Les stages en entreprises sont-ils un des axes forts de vos partenariats ?
Ils sont obligatoires pour les élèves qui effectuent leur scolarité à l’ENA. D’une durée de trois mois, ils complètent l’enseignement dispensé à l’école en matière de gestion et de management par une connaissance de la réalité en entreprise. Ces stages se déroulent à Paris ou en Province dans de grands groupes et des ETI. Mis en situation, nos élèves se voient confier des missions et des tâches précises dans les directions fonctionnelles ou la direction générale. Le contenu des stages dépend de ce que l’entreprise peut proposer et du profil de l’élève. L’entreprise doit être en capacité de mettre à disposition de l’élève un maître de stage qui le suit et assure sa formation. A l’issue de cette période, un rapport de stage sera soumis à un jury comprenant un chef d’entreprise.

 

Quels types d’enseignements la formation continue permet-elle de dispenser aux cadres d’entreprise ?
Si elle s’adresse à différents types de publics français et étrangers, nous formons des cadres du secteur public et du secteur privé qui ont en commun d’avoir acquis une expérience professionnelle.

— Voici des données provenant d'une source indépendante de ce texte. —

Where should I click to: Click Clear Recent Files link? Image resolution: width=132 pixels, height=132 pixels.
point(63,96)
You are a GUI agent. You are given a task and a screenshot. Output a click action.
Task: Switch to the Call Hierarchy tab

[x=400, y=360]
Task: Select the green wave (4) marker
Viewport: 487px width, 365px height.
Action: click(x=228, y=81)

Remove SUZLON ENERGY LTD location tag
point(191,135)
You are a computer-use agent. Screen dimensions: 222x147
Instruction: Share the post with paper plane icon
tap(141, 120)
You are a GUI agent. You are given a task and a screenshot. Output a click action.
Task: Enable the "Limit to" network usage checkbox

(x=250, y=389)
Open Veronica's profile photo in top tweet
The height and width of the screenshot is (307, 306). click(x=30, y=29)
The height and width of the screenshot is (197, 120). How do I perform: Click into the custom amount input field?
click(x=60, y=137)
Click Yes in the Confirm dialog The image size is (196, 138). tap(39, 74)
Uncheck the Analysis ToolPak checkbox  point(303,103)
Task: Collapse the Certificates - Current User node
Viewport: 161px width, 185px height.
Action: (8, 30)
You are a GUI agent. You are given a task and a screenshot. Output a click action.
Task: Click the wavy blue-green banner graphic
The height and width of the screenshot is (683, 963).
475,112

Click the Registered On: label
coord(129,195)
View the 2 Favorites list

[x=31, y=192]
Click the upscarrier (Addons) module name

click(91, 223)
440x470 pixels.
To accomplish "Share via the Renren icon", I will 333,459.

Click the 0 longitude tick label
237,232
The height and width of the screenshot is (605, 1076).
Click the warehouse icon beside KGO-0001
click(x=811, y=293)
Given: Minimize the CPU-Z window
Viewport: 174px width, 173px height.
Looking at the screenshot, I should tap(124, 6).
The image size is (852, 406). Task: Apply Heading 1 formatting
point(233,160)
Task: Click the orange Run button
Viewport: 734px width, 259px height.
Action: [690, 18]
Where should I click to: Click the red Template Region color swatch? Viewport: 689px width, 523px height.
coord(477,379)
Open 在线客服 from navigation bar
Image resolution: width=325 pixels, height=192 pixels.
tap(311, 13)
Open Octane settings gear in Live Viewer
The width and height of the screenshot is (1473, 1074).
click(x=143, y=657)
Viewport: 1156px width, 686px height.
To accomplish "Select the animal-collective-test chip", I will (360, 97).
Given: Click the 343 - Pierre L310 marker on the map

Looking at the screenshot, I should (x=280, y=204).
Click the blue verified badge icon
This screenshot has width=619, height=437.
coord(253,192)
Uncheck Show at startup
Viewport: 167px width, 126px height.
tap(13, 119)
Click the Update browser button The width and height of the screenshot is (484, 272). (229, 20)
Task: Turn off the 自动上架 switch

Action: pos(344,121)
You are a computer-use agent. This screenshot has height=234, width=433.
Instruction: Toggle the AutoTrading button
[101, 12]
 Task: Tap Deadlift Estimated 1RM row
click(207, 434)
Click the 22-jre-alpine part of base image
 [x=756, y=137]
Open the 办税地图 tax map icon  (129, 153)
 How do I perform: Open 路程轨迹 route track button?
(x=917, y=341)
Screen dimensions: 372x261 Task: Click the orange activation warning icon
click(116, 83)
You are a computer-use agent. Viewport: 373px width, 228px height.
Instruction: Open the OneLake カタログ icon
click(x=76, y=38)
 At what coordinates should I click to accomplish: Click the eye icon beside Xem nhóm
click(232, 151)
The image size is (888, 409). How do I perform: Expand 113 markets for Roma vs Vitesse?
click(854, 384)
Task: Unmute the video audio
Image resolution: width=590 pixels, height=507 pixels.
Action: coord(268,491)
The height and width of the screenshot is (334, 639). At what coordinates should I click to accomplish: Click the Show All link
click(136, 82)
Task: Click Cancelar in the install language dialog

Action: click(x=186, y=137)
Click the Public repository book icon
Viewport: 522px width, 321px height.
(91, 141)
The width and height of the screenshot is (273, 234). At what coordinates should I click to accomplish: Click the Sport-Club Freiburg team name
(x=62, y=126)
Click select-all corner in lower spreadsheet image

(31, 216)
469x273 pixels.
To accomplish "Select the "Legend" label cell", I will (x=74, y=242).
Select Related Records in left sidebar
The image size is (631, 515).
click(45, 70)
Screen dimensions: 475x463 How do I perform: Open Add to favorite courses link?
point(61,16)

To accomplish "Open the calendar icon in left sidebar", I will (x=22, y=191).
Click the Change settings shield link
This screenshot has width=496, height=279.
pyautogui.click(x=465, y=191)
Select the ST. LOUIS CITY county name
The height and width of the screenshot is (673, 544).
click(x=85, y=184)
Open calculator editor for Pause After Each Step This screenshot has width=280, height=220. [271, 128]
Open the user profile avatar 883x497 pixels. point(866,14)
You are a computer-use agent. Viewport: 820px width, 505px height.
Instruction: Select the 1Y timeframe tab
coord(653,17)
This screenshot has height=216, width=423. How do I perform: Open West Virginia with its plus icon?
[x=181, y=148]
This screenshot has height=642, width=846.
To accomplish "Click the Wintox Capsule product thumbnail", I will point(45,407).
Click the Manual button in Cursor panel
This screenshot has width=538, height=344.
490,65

Ces derniers choisissent l’ENA pour approfondir leur formation dans un certain nombre de domaines précis pour lesquels l’école est réputée détenir un savoir-faire d’excellence, qu’il s’agisse des affaires européennes ou du management. Le catalogue d’offre de formations se développe en fonction de la demande. Nous proposons également des formations sur-mesure d’une durée de trois jours à trois semaines, voire plus si nécessaire. Les diplômes (masters) sanctionnant les actions longues de formation continue sont délivrés par nos partenaires universitaires (Paris I, université de Strasbourg…)

 

Quels liens l’ENA établit-elle avec les entreprises du point de vue international ?
Nous essayons surtout de faire prendre conscience aux entreprises françaises que les anciens élèves étrangers de l’ENA sont présent dans la haute fonction publique et dans le secteur privé de nombreux pays, à des niveaux de responsabilité qui peuvent leur être d’une très grande utilité. Les membres de ce réseau qui compte environ 3 000 personnes, connaissent particulièrement bien notre pays puisqu’ils ont notamment effectué des stages en région. Il s’agit d’un outil d’influence favorable au rayonnement de la France.

 

Précision
Un cadre d’entreprise peut-il intégrer l’ENA ?
Certainement, car il existe trois filières pour entrer à l’ENA : le concours externe ouvert aux étudiants ; un concours interne pour ceux qui appartiennent à une des trois fonctions publiques nationales ; une troisième filière est ouverte à des membres du secteur privé et associatif à condition d’avoir une expérience professionnelle de huit ans minimum.